Chancellor Rishi Sunak then unveiled his inaugural Budget, which outlined a £30bn stimulus package to support the UK economy through the coronavirus outbreak.

The announcement also contained a raft of other spending policies in what marked the biggest spending spree in almost three decades.

But the moves failed to translate into a positive day for the UK’s benchmark index, which closed the day in the red once again.

“The chancellor of the exchequer might have been forgiven for hoping for a bigger reaction to his budget, but as an ex-hedge funder he will know that the actual market move rarely matches expectations,” said Chris Beauchamp, chief market analyst at IG.

“To be fair, his budget marks a sensible and welcome departure from the austerity of old, and it should mark only the first step on a road to more expansive fiscal policy. But markets have mostly shrugged their shoulders, failing to be enthused by the Conservatives’ new devotion to spending.”

David Madden, market analyst at CMC Markets, said it was “deja vu” for European markets. “The same old health fears are doing the rounds, and that is driving the bearish sentiment,” he said.
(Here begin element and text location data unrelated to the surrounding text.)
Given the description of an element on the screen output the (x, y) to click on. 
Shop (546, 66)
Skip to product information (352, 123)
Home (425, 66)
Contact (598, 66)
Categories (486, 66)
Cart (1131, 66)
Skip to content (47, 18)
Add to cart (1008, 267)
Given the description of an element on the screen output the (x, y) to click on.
Read more: 2020 Budget live: Rishi Sunak set to tackle coronavirus after UK interest rate cut

FTSE 100 rose on Bank’s record rate cut

This morning’s rise came after the UK’s central bank unexpectedly cut interest rates to 0.25 per cent from 0.75 per cent in an attempt to encourage consumer spending amid the coronavirus outbreak. 
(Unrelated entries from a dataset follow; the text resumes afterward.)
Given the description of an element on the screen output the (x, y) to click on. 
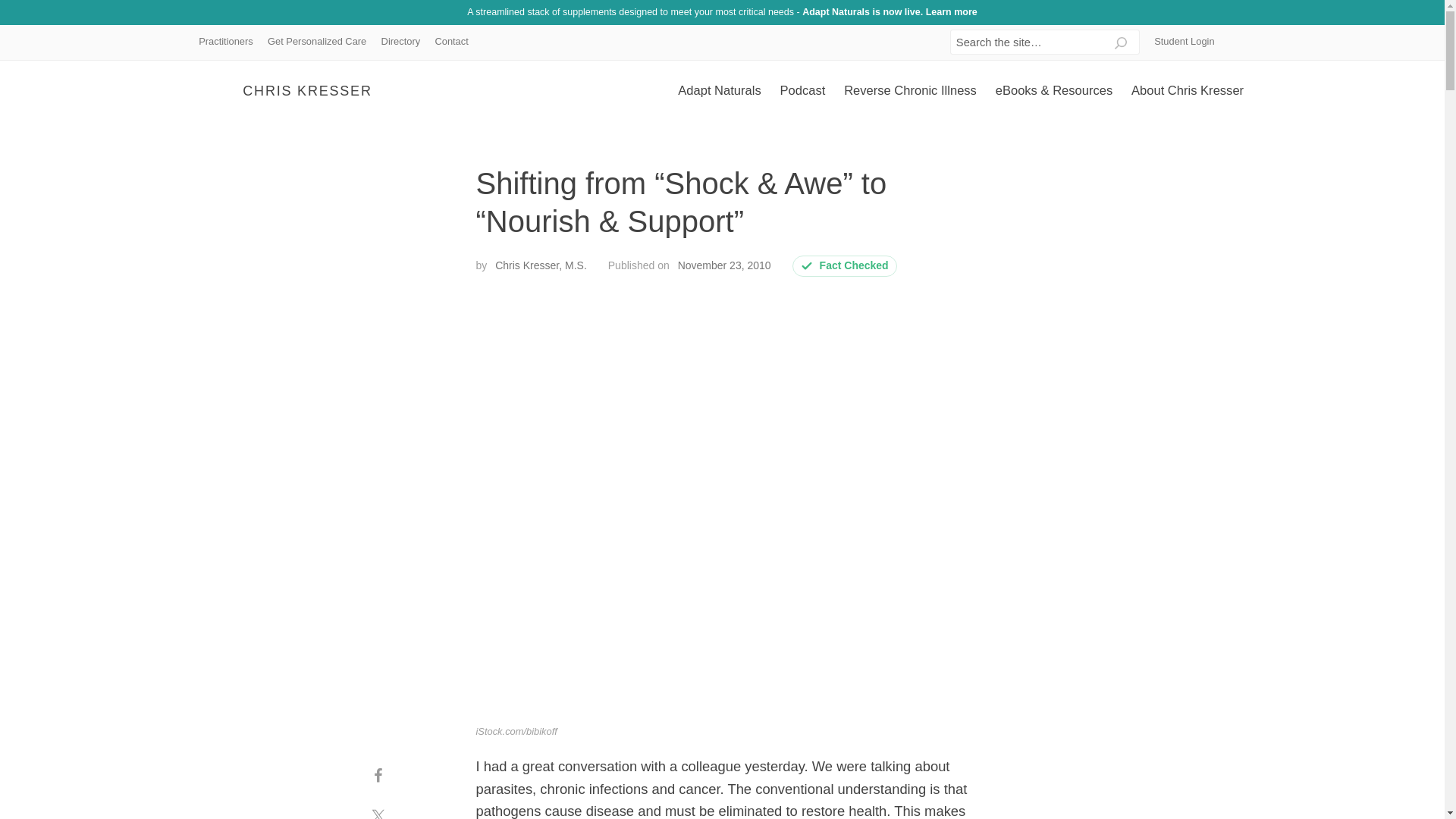
CHRIS KRESSER (289, 91)
Chris Kresser, M.S. (540, 265)
Fact Checked (845, 266)
Contact (452, 42)
Student Login (1184, 42)
Share on Twitter (377, 807)
Adapt Naturals (719, 91)
Podcast (802, 91)
Practitioners (225, 42)
Share on Facebook (377, 775)
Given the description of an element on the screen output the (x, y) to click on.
The FTSE 100 suffered its worst day since 2008 on Monday, wiping £144bn off the value of UK companies as investors panicked over the spread of the virus across Europe

Helal Miah, investment research analyst at The Share Centre, said: “Co-ordinated monetary and fiscal measures should in theory be complementary and show consumers and businesses the authorities are acting.”

Read more: Coronavirus: FTSE 100 loses £144bn after worst day since 2008

“However, this is little relief for investors who have lost 15-20 per cent over the past month and this morning’s moves will just become part of the noise in this crisis,” Miah added. 

“The very small moves in the pound immediately after the announcement may be a better reflection of insignificance global investors place on this event in the context of the current events.”

 UK interest rate cut ‘only initial measure’

“Investors will be hoping this is only Wednesday’s first act of stimulus,” Spreadex financial analyst Connor Campbell said.

Read more: Budget 2020: How Rishi Sunak will tackle coronavirus and hike spending

“Focus is going to be on what emergency measures the Chancellor announces to cushion the blow, with the markets arguably needing that secondary boost.”

He warned US stocks later could give up their gains of around five per cent when they open this afternoon.

“Currently the futures are pencilling in a 750 points decline, though that drop could be avoided if Donald Trump can get congress to pass the emergency relief plan proposed on earlier in the week,” Campbell added.

US markets began today’s session with further losses, as the Dow Jones slid more than 1,000 points, or 4.6 per cent.

“Late-day rallies show that there are signs of life in equities, but these spasms of bullishness have proven short-lived, with other investors equally content to sell into strength,” said Beauchamp.

Read more: 2020 Budget live: City reacts to Rishi Sunak’s spending plans

Coronavirus is ‘still a spanner in the works’

“Sadly the coronavirus factor puts a spanner in the works and will create uncertainty as to when businesses and consumers are going to get back to normal life,” said Russ Mould, investment director at AJ Bell.

He pointed out a US Federal Reserve cut of 0.5 per cent at the start of March failed to lift stocks, and predicted that the FTSE 100 would lose its gains today.

“Just look at the US market rally post the Federal Reserve’s rate cut on 3 March – it didn’t last long as investors quickly shrugged off the stimulus effort.”

Coronavirus fears on the FTSE were compounded when new data revealed that the number of cases in the UK has jumped sharply from 373 to 456.

Moreover, the World Health Organisation today said the disease had officially been declared a pandemic, and blasted “alarming levels of inaction” by global governments.